Family members of the victim, seated in the second row of the courtroom’s gallery, stifled tears as they got their first look at the young man responsible for the deadly rampage. One woman gasped as she watched Cruz shuffling across the floor, his arms and legs in shackles.
Fred Guttenberg, whose daughter Jaime was among the dead, glared at Cruz as he was led in and again as he was led out of the courtroom at the end of the hearing.
Cruz’s brother, Zachary, 18, and Rocxanne Deschamps, who took the brothers in after their mother passed away last November, attended. Nikolas Cruz later went to live with a friend’s family in Parkland.
Prosecutors announced on Tuesday that they are seeking the death penalty.
Cruz “stood mute” rather than plead not guilty. Defense lawyer Melisa McNeill repeated an earlier offer and said he would not put up a legal fight if prosecutors would agree to a sentence of life in prison.
“At any time Mr. Cruz is willing to enter a plea of guilty,” she said, “in exchange for a waiver of the death sentence.”
If Cruz is convicted, a jury would have to recommend death unanimously in order for a judge to be able to order an execution.
Broward Circuit Judge Elizabeth Scherer entered a not guilty plea on Cruz’s behalf, a legal move that allows the case to move forward with the presumption of innocence even though the defendant doesn’t deny committing the crime.
Scherer was also asked to rule on a motion filed by one of the victims in the case to disqualify the State Attorney’s Office from prosecuting and the Public Defender’s Office from representing Cruz.
Scherer said she would review the motion after determining whether the attorney who filed it, Alex Arreaza, has legal standing to make the demand.
Scherer ordered Cruz to fill out an updated application to determine whether he is financially indigent. Financial records disclosed as part of his late mother’s probate case show he stands to receive $25,000 from a life insurance policy and had more than $12,000 in a bank account, McNeil said. He also appears to have access to 24 shares of Microsoft stock purchased in 2003, although it is not clear whether his brother is entitled to a portion.
The Public Defender’s Office is legally permitted to represent only those defendants who cannot afford a private attorney.
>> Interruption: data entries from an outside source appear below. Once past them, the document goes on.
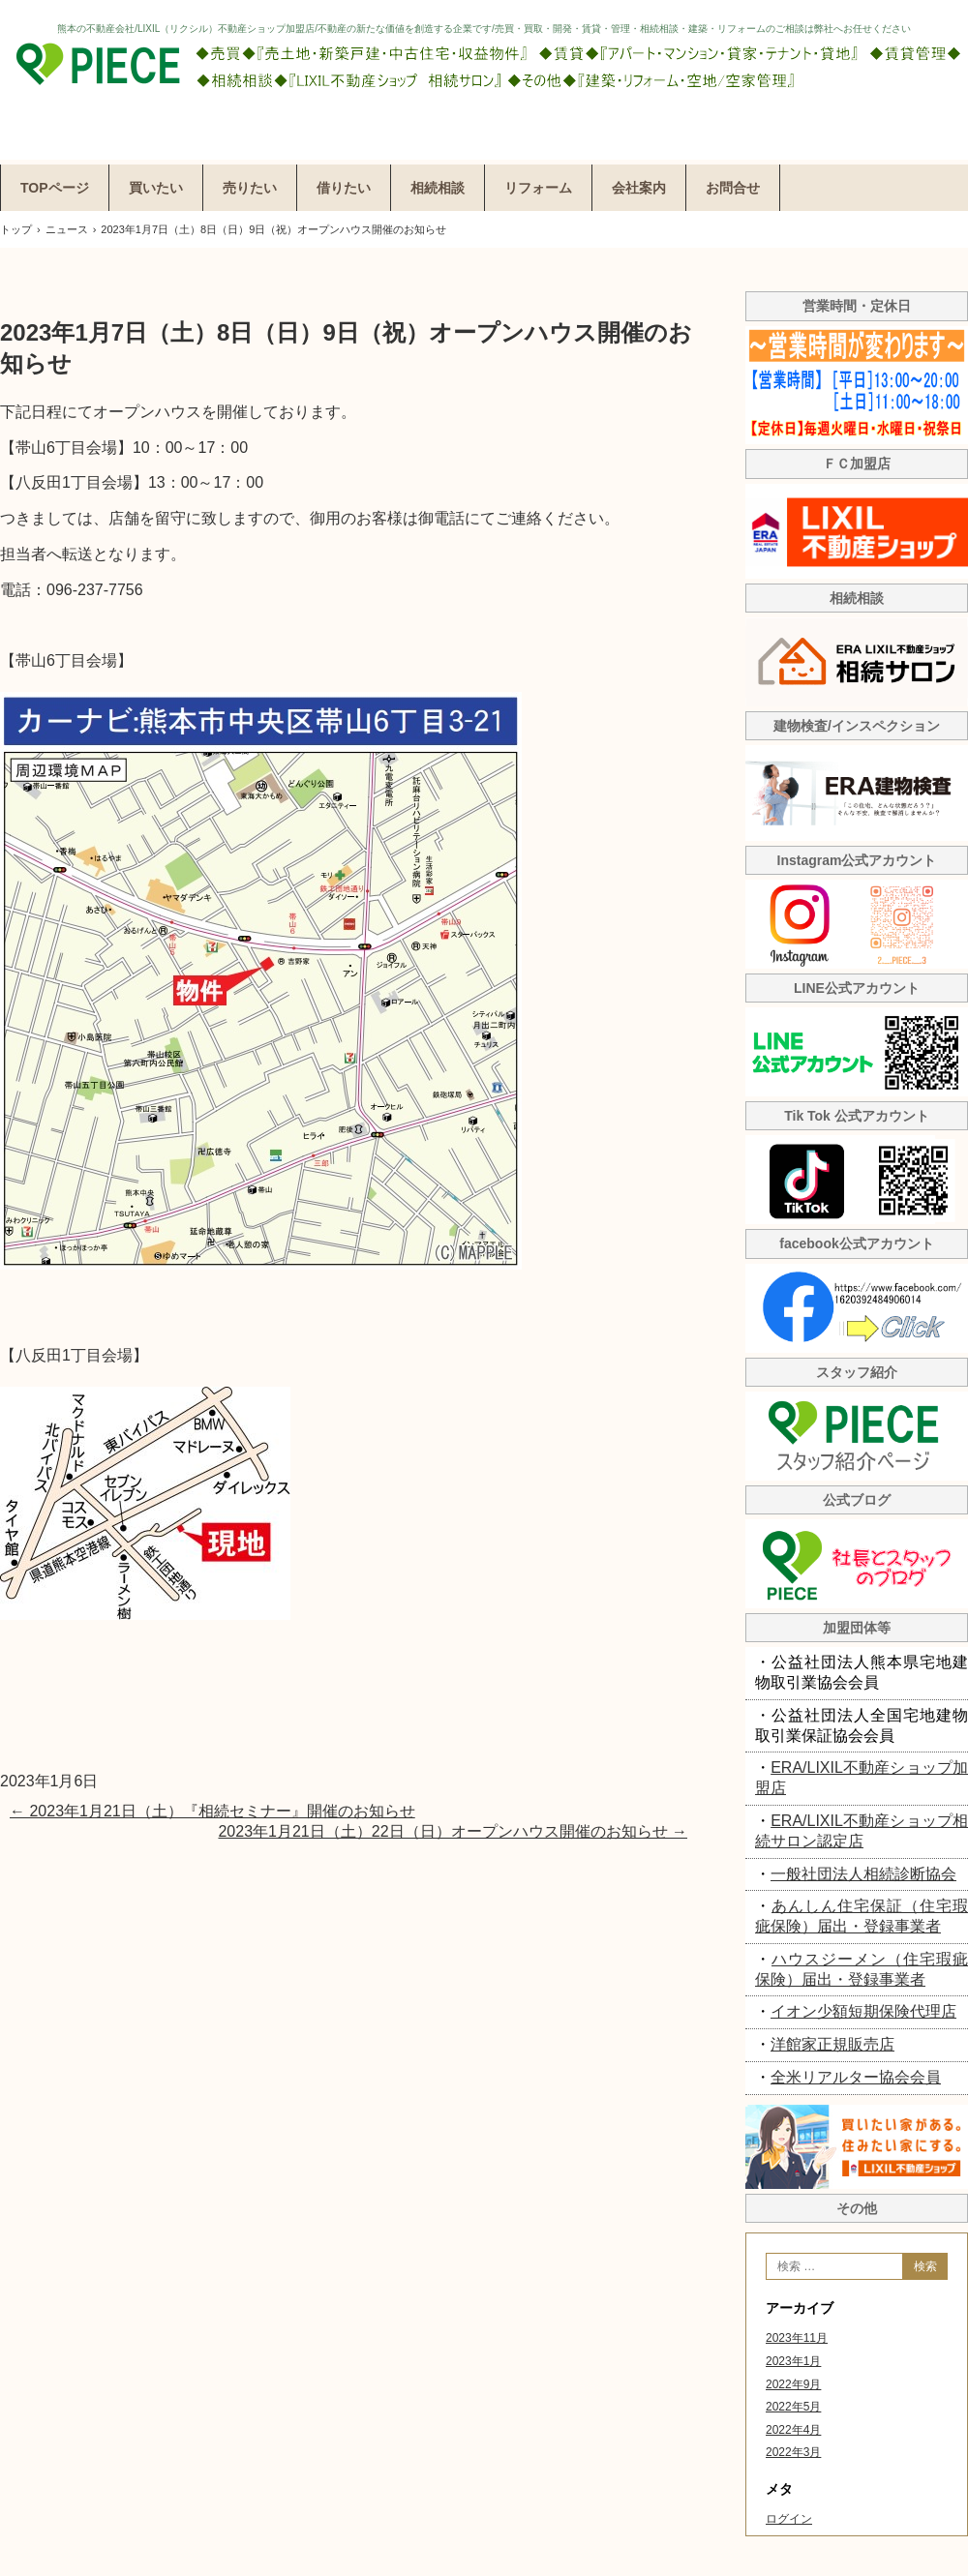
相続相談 (437, 187)
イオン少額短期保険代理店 (863, 2011)
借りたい (344, 187)
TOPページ (54, 187)
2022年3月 (793, 2452)
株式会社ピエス (484, 80)
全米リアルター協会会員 (856, 2077)
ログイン (789, 2519)
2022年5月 (793, 2406)
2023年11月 (797, 2338)
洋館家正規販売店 (832, 2044)
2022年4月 (793, 2430)
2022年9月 (793, 2384)
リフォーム (538, 187)
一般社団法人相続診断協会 (863, 1874)
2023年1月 (793, 2361)
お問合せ (733, 187)
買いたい (156, 187)
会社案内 (639, 187)
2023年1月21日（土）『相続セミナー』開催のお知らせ (212, 1811)
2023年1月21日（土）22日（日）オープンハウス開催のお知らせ (452, 1831)
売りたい (250, 187)
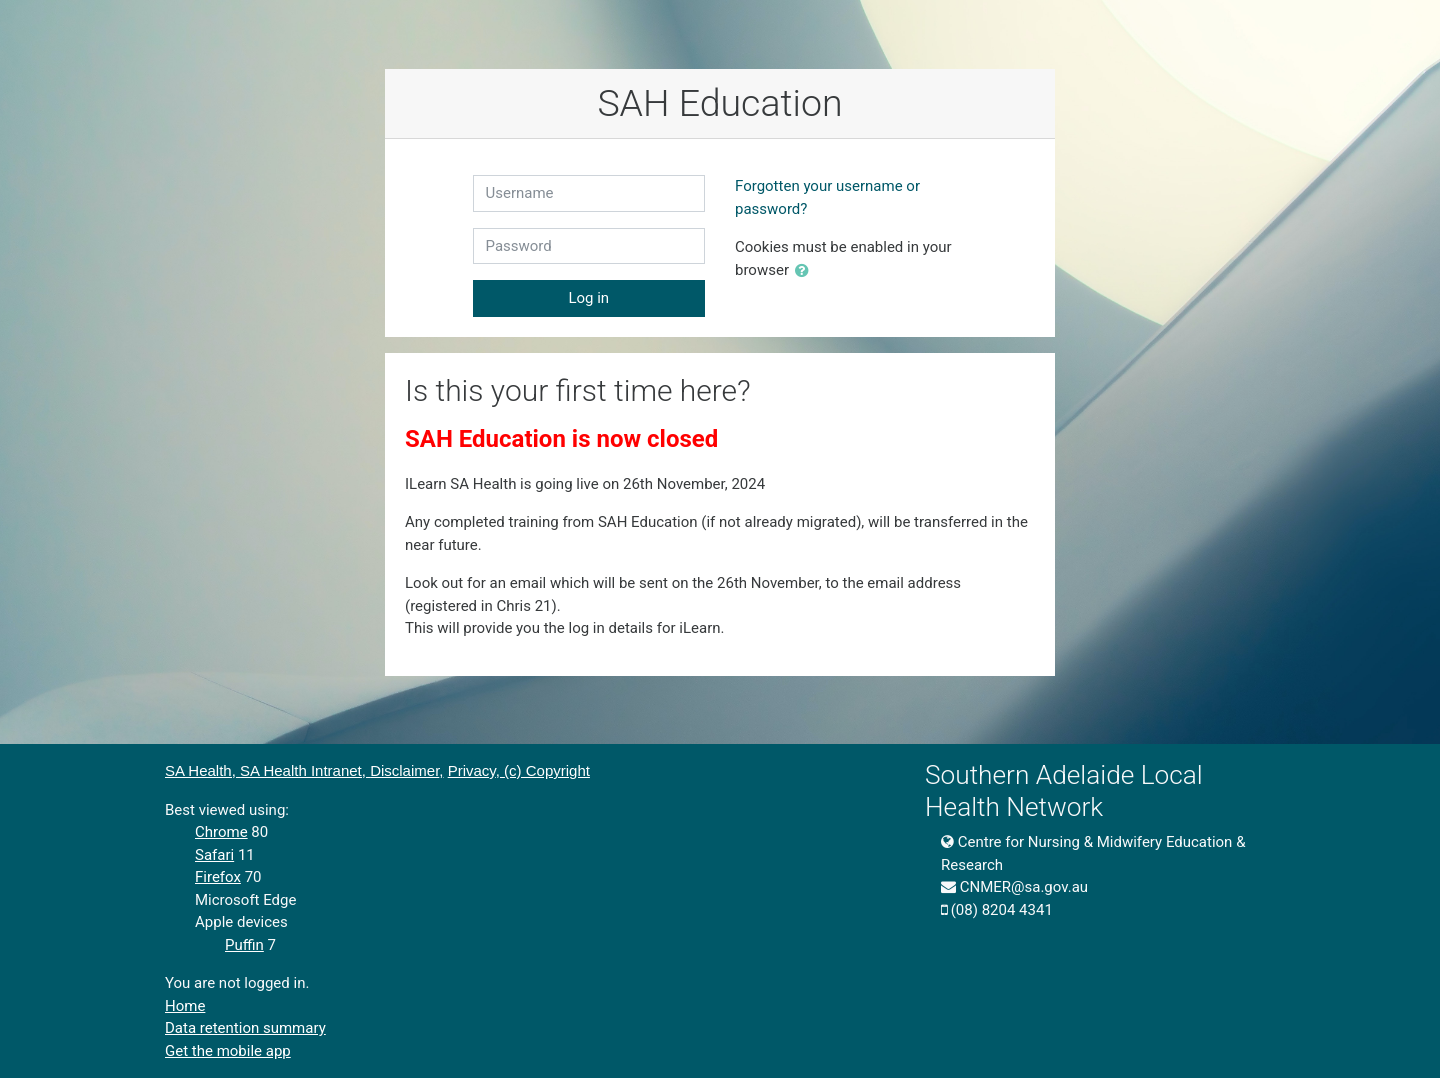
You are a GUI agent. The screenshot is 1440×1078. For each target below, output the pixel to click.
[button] (806, 271)
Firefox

If the clerk’s office determines Cruz is not indigent, he may have to hire a private lawyer.
Scherer set a hearing in the case for April 11 to address the indigency questions and another for April 27 to begin preparations for a trial or other resolution of the case.
Zachary Cruz, Deschamps and the family members of the victims left the courtroom after Wednesday’s hearing without commenting.